» **Given data**
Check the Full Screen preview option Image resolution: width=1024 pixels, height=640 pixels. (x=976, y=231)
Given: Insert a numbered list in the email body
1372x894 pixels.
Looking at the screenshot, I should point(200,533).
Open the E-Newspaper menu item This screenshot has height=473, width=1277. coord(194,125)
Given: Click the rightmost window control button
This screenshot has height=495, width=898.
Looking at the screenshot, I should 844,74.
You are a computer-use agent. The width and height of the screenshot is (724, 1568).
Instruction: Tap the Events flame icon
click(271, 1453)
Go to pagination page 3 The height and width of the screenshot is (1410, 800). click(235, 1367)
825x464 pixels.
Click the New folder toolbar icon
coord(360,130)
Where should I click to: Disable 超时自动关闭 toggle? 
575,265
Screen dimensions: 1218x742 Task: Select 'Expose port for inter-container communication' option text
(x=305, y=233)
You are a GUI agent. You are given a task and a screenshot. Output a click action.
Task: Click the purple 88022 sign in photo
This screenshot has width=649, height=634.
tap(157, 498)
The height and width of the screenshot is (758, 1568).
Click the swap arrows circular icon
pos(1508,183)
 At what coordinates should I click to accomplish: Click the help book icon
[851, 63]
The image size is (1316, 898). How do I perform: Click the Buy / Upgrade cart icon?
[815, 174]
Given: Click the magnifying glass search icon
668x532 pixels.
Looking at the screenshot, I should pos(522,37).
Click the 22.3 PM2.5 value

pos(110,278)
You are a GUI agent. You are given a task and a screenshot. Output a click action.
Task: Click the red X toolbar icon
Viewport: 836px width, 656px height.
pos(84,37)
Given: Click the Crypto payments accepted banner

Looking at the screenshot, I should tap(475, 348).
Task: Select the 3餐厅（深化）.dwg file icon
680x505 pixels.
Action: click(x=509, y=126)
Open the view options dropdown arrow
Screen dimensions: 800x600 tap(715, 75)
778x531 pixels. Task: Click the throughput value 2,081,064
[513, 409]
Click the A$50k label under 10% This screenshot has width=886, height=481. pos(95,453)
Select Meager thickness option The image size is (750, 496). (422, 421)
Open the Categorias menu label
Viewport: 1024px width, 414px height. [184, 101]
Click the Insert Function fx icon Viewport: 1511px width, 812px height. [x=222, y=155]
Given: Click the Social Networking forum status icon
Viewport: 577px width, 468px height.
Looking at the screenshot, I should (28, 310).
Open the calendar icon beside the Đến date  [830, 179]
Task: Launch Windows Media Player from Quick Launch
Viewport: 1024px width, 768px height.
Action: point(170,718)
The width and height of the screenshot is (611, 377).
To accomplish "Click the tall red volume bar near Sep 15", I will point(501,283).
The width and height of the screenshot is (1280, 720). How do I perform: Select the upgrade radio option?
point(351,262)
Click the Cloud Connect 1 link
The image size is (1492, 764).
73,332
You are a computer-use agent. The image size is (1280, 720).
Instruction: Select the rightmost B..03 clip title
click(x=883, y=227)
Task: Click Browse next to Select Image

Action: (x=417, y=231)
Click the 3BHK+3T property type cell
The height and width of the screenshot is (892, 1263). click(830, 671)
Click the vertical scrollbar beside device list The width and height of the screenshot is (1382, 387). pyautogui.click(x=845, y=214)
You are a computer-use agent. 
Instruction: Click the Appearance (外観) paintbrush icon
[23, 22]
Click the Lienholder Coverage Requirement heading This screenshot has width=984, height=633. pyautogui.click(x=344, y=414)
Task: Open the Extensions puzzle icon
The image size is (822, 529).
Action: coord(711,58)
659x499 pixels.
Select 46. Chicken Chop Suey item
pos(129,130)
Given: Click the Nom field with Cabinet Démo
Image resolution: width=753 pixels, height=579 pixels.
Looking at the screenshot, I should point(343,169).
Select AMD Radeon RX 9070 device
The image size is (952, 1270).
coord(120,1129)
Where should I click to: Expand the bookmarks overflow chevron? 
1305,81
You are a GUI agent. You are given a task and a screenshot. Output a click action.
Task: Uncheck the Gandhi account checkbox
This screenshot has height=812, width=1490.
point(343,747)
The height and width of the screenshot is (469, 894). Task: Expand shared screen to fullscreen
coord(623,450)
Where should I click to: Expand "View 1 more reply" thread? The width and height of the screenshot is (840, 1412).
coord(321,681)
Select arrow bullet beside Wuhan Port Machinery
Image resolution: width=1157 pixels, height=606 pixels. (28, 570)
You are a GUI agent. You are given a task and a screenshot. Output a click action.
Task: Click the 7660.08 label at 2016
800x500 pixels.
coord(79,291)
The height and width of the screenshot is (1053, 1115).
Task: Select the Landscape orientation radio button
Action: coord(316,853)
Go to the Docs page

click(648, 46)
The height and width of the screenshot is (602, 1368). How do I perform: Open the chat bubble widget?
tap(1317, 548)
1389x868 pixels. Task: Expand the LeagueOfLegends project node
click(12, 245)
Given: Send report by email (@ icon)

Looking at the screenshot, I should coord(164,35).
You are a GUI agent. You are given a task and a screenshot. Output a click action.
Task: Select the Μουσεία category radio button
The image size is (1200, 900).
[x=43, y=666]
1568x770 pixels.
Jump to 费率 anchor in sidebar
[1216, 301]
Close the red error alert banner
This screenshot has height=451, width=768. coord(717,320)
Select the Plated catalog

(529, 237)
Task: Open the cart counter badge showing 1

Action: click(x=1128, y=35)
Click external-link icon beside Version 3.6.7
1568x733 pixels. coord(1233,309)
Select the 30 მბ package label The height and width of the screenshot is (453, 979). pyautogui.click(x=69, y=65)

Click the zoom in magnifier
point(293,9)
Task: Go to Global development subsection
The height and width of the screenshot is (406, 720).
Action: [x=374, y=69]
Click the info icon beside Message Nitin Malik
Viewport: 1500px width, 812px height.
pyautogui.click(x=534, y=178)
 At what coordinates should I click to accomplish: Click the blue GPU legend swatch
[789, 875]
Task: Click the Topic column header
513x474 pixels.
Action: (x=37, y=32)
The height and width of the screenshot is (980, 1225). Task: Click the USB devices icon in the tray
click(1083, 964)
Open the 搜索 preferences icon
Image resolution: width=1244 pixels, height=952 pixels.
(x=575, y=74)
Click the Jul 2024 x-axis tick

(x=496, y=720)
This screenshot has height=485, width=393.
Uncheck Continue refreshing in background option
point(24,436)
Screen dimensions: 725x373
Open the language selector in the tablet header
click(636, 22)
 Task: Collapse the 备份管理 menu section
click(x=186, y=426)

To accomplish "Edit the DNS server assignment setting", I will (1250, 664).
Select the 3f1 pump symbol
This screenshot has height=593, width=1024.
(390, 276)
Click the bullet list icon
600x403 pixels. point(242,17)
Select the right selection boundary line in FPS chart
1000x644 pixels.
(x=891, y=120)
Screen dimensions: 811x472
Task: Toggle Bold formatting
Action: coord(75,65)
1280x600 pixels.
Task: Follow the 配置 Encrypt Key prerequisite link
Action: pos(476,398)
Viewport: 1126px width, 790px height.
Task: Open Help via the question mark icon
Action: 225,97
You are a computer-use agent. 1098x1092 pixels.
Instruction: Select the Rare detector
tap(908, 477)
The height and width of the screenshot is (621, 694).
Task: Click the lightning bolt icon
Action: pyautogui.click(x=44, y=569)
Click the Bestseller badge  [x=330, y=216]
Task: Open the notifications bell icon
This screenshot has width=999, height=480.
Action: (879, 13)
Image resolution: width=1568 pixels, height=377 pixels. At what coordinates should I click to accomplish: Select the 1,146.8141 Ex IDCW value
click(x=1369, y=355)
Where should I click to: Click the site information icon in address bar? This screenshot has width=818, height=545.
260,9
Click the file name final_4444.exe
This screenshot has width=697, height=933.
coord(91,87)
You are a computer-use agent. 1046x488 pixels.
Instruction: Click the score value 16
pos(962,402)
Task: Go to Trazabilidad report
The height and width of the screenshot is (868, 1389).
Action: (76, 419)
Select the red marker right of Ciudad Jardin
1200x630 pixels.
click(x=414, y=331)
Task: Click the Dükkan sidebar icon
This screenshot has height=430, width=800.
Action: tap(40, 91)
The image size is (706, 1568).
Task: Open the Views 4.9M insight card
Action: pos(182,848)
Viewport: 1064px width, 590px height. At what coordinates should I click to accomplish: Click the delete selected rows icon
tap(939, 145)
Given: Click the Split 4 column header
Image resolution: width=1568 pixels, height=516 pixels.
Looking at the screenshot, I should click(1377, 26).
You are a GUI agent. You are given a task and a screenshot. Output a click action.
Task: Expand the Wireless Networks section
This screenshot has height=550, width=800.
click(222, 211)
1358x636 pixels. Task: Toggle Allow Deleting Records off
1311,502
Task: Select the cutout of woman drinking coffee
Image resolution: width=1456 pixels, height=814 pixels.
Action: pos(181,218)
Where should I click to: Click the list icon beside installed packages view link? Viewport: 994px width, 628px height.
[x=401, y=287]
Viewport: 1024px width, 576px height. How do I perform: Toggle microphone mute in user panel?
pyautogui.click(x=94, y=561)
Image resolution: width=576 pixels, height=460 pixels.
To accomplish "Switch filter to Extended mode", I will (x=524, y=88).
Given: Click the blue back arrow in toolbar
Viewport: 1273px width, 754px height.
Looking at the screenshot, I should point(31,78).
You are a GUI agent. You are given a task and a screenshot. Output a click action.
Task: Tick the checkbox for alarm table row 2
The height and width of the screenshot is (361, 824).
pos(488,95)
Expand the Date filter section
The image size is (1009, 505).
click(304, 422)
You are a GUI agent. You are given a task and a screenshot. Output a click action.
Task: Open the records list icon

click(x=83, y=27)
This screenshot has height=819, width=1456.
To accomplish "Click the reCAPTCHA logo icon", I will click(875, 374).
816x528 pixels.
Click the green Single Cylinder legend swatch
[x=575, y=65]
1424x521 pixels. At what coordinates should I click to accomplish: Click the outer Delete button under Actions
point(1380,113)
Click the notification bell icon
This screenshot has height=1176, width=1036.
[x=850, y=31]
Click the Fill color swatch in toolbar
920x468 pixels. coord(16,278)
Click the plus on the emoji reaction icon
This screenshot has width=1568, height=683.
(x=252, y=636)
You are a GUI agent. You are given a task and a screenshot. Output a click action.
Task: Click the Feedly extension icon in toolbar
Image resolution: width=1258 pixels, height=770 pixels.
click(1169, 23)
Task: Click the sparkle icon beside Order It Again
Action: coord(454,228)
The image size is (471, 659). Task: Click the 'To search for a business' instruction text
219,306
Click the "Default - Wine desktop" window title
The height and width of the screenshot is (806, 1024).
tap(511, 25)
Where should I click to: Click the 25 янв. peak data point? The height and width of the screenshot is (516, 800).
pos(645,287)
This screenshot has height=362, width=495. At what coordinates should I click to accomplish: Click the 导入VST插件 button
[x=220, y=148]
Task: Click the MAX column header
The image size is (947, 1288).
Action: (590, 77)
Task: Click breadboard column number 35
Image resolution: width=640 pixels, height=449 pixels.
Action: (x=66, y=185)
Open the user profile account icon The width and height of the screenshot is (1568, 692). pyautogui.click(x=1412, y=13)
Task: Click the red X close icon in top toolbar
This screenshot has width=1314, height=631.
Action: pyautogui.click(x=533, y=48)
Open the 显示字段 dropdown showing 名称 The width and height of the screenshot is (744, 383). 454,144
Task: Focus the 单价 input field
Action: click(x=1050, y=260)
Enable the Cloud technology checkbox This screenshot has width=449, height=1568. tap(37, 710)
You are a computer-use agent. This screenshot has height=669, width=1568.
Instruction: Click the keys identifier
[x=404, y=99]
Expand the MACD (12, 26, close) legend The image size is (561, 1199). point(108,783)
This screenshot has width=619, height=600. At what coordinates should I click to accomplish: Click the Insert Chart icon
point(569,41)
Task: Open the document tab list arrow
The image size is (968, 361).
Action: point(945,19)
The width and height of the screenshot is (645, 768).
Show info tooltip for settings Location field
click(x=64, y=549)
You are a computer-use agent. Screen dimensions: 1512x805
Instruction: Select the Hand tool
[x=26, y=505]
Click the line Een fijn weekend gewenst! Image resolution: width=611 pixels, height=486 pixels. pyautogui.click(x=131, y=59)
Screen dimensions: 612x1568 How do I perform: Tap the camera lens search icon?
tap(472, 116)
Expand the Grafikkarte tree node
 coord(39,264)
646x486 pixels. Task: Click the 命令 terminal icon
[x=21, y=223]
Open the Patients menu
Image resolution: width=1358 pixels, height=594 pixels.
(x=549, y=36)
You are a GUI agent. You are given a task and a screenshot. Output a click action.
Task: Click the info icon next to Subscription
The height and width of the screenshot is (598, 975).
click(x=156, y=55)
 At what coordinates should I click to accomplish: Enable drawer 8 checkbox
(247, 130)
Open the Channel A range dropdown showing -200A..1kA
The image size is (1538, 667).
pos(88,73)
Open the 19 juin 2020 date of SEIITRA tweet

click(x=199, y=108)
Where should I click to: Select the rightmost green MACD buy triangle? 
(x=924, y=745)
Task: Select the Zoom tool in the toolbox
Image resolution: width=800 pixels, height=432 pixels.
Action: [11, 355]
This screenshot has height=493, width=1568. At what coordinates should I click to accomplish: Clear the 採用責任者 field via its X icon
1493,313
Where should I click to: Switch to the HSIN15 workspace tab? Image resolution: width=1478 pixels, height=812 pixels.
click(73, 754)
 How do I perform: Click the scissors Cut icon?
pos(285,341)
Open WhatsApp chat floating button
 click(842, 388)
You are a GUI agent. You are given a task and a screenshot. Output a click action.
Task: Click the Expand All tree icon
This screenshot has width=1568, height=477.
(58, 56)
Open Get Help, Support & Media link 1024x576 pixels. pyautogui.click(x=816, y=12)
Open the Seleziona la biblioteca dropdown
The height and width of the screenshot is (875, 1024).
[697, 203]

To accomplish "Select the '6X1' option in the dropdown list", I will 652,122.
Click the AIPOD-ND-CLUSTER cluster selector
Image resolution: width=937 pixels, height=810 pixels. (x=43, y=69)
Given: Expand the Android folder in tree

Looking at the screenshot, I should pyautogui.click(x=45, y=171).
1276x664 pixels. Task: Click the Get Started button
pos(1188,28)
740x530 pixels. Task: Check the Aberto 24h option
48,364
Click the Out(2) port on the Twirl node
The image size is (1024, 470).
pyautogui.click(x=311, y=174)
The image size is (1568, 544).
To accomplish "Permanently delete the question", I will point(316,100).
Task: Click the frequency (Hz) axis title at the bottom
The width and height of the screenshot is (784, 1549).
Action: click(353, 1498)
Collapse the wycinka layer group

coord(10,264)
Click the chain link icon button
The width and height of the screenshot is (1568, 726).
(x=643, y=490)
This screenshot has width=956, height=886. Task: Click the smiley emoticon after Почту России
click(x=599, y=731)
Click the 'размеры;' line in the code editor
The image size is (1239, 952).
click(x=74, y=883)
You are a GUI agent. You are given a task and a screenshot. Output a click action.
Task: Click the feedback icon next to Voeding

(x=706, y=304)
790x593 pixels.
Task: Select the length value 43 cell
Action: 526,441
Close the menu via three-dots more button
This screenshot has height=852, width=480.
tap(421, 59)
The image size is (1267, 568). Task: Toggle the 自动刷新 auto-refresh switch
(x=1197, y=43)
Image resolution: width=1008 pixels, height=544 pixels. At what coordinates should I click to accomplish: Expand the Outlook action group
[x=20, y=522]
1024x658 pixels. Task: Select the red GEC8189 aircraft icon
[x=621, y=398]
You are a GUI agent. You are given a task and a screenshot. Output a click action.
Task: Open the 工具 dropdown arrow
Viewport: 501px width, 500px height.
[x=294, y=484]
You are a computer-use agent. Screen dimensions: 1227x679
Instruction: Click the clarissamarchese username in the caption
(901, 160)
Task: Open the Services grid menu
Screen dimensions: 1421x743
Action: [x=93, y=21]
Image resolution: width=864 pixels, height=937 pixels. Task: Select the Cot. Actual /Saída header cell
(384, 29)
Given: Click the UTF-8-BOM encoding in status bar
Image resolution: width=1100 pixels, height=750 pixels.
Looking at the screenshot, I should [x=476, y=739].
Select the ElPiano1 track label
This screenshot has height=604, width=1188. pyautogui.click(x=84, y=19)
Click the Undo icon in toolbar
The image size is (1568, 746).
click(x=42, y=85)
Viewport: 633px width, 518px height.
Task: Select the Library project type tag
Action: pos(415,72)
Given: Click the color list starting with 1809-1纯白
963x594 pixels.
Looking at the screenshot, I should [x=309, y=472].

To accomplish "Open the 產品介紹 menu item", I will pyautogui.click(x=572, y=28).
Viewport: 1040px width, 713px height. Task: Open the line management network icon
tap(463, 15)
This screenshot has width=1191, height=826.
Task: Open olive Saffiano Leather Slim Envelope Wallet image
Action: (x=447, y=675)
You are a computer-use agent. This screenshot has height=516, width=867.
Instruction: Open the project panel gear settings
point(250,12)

» **What needs to be done**
Lines with the word "column" in them: report all of these from the listing above.

» **Task response**
Task: Click the Topic column header
Given: Click the Split 4 column header
Task: Click the MAX column header
Task: Click breadboard column number 35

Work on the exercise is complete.